Hernandez, Delgado lead Mets to 4-3 victory over Dodgers
Hernandez tossed seven sharp innings and Delgado finally came through with a big hit, sending New York to a 4-3 victory over the Los Angeles Dodgers on Saturday.
David Wright had an RBI single, scored twice and reached base safely all four times up. Delgado turned boos to cheers by snapping an 0-for-19 skid with a two-run single that put his team ahead by three.
“He’ll heat up. You watch,” Mets manager Willie Randolph said.
Jeff Conine added a seventh-inning RBI double in his first start for the Mets, who have won nine of 12 as they try to capture consecutive division titles for the first time in franchise history.
New York, which began the day with a season-high six-game lead in the NL East, also got fine defense from 41-year-old catcher Sandy Alomar Jr.
Hernandez (9-4) was cruising along with a two-hit shutout until Luis Gonzalez and Russell Martin hit consecutive solo homers with two outs in the seventh. El Duque recovered to strike out pinch-hitter Matt Kemp.
Pedro Feliciano relieved in the eighth, and right fielder Lastings Milledge misplayed Shea Hillenbrand’s fly ball into a leadoff triple. Mark Sweeney’s RBI groundout cut it to 4-3, but that was it for the Dodgers.
Feliciano got speedy Juan Pierre to ground into an inning-ending double play and pumped his fist as he walked off the field.
“In general, our approach in those key spots is not what I see across the way,” Los Angeles manager Grady Little said, referring to the Mets.
Hampered by a “dead arm,” New York closer Billy Wagner said he needed a day off. In his place, setup man Aaron Heilman worked a scoreless ninth against the middle of Los Angeles’ lineup for his first save since Sept. 30, 2005.

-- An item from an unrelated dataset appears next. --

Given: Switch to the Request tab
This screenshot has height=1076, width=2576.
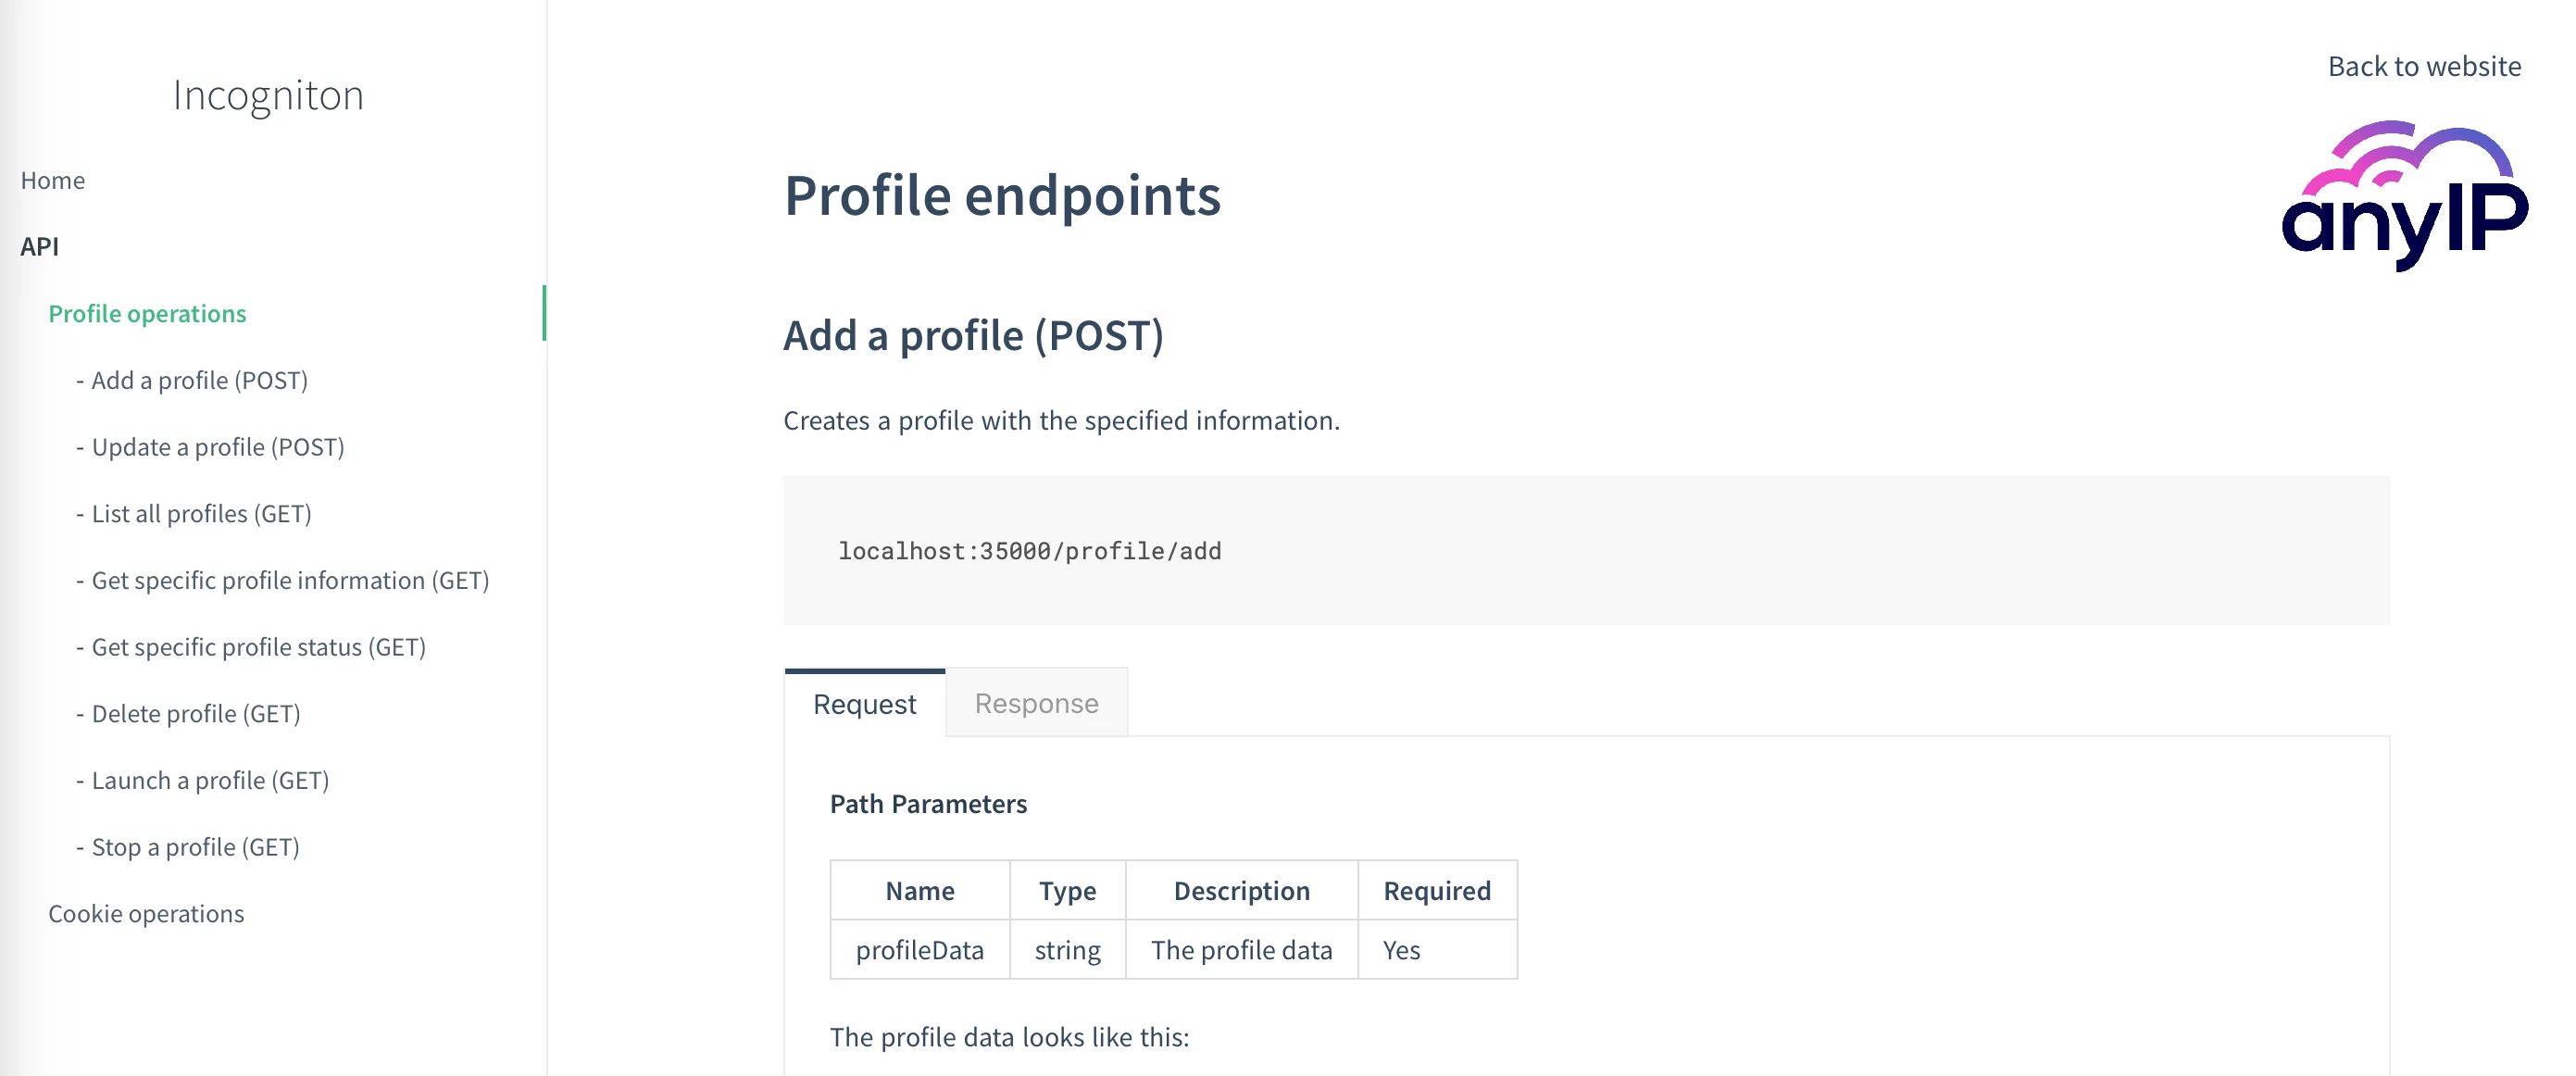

After Jeff Kent singled with one out, Heilman got Gonzalez to ground into a 1-6-3 double play.
“He went out there and did better than I would have done, so I’m happy for him,” Wagner said.
Hernandez struck out seven and walked two, lowering his ERA to 3.07. He improved to 5-0 in his last nine starts—all New York wins. The right-hander also had a testy exchange with Martin while the Dodgers’ All-Star was batting in the fifth.
“I kind of stuck my elbow out. I’m trying to get on base, and he might have taken exception to that,” Martin said. “He was talking Spanish, so I don’t know what he was saying. He might have been talking to Sandy Alomar.”
Earlier in the inning, El Duque threw an eephus pitch to Gonzalez that helped set up a strikeout.
After Pierre’s one-out single in the first, Hernandez didn’t give up another hit until Rafael Furcal singled with two outs in the sixth.
“Another masterful job by El Duque. When he’s in that rhythm like that, it’s beautiful to watch,” Randolph said.
Batting sixth for the second consecutive game, Delgado stranded five runners in his first two at-bats—drawing loud boos from the crowd of 52,655. The Dodgers intentionally walked Conine in the fifth to load the bases with two outs for Delgado, and the fans rose to their feet, urging on the slumping slugger.
“I wasn’t sure if it was for me—but they were loud,” Delgado said. “It just goes to show you, you never know what they’re going to do.”
He promptly delivered, lining a two-run single to center off Stults for a 3-0 lead. Delgado, who recently missed four games with a hyperextended left knee, clapped his hands after rounding first.
“Of course, you’ve got to celebrate ‘em—especially when they’re not coming too often,” he said. “Things are easier to deal with or easier to handle, for lack of a better term, when you’re winning.”
The big first baseman also leaned far into the photographers’ well to make an outstretched catch on Hillenbrand’s foul popup in the third.
Alomar threw out a pair of runners attempting to steal and made a difficult catch against the screen on a foul popup.
The Mets had scored at least five runs in a club-record 12 straight games, the longest such streak in the majors since Texas also had a 12-game run in 2005, according to the Elias Sports Bureau.
It was Gonzalez’s first home run since July 18. … The Mets have stolen at least one base in 10 consecutive games, one short of the club record set in 1987.